**Problema scritto**
Indica il numero di righe del materiale che contengono la parola "Pick". Scrivi soltanto il numero.

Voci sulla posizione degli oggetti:
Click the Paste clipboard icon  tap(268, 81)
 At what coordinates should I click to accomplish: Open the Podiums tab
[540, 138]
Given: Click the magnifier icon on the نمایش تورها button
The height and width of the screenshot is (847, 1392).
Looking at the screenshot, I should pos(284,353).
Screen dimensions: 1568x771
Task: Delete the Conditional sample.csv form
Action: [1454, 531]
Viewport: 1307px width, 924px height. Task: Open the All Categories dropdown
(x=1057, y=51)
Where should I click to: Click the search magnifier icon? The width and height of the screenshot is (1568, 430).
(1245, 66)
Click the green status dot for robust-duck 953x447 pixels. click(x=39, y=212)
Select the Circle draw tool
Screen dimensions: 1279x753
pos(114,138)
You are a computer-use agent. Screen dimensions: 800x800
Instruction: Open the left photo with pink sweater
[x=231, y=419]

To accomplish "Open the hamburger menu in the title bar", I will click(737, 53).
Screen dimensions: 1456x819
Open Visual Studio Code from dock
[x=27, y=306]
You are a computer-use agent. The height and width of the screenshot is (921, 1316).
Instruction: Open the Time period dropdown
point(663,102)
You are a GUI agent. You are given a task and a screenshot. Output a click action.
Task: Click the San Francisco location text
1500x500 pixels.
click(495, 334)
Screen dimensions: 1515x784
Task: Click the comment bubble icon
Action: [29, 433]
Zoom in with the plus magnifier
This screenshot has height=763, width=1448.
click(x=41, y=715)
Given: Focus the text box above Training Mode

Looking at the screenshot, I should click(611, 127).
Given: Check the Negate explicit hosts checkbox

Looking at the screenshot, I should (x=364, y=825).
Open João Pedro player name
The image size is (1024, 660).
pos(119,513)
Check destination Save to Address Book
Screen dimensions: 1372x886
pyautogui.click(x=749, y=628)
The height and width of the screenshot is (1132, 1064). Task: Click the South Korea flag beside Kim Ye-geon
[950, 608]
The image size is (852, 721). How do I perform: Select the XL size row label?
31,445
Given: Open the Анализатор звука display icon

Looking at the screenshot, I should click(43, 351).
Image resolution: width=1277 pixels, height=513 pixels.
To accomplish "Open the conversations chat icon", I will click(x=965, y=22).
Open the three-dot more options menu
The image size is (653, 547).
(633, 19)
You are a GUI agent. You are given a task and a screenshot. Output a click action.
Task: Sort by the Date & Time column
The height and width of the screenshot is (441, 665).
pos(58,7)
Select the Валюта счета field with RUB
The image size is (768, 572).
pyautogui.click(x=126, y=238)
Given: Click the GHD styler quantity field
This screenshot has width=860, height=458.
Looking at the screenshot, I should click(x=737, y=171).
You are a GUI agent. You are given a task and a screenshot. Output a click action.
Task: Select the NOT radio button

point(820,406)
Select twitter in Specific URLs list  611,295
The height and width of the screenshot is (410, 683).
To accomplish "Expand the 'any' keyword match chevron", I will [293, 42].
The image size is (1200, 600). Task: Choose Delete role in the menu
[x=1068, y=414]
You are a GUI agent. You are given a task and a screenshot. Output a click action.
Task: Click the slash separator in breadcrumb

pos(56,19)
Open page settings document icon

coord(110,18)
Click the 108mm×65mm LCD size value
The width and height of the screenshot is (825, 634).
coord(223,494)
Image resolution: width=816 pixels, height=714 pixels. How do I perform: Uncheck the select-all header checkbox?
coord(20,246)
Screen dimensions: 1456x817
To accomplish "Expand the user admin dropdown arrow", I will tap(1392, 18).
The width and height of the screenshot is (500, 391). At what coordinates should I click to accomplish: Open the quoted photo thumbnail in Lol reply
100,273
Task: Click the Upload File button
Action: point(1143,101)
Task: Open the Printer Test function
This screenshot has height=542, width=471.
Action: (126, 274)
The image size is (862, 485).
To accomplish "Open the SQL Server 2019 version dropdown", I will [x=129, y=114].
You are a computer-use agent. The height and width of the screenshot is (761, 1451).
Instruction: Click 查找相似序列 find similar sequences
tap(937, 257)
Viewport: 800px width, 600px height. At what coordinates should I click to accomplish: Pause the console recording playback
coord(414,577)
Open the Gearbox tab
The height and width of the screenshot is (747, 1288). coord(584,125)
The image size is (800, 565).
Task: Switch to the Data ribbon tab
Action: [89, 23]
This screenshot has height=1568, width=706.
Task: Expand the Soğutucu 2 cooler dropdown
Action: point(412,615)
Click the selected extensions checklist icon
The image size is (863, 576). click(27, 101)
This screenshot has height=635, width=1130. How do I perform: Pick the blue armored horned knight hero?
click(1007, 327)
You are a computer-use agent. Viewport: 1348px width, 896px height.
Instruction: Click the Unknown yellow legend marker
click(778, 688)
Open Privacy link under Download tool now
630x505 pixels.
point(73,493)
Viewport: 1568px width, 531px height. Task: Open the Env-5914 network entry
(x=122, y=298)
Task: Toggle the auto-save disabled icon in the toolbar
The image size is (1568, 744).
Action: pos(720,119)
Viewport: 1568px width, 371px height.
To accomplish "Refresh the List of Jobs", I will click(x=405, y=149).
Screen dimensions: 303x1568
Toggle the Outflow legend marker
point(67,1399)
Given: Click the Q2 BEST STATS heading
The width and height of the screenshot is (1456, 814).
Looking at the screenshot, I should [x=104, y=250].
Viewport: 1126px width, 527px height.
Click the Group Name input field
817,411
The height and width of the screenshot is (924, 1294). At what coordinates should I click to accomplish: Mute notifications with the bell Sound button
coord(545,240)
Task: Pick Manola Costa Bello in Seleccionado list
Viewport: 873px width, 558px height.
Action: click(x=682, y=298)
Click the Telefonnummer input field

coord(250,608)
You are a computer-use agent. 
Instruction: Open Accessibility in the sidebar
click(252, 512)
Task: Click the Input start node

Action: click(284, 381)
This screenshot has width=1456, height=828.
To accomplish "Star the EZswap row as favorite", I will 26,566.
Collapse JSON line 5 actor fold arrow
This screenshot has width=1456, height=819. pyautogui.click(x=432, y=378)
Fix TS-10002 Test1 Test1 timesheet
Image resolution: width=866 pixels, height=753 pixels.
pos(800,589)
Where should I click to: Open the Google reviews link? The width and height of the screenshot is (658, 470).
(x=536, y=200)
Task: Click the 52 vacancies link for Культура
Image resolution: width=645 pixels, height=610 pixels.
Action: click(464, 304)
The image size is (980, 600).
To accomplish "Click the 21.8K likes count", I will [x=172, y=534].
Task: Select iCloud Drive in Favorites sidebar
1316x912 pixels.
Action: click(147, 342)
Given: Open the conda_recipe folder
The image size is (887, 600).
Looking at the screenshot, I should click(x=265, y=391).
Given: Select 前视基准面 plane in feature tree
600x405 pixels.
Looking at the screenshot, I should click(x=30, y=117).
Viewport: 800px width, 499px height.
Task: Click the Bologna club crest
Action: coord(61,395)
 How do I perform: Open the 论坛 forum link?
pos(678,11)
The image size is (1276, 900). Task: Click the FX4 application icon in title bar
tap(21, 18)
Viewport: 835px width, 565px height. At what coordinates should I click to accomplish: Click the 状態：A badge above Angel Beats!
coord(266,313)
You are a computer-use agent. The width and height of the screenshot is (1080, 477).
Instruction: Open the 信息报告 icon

**Risposta all'esercizio**
2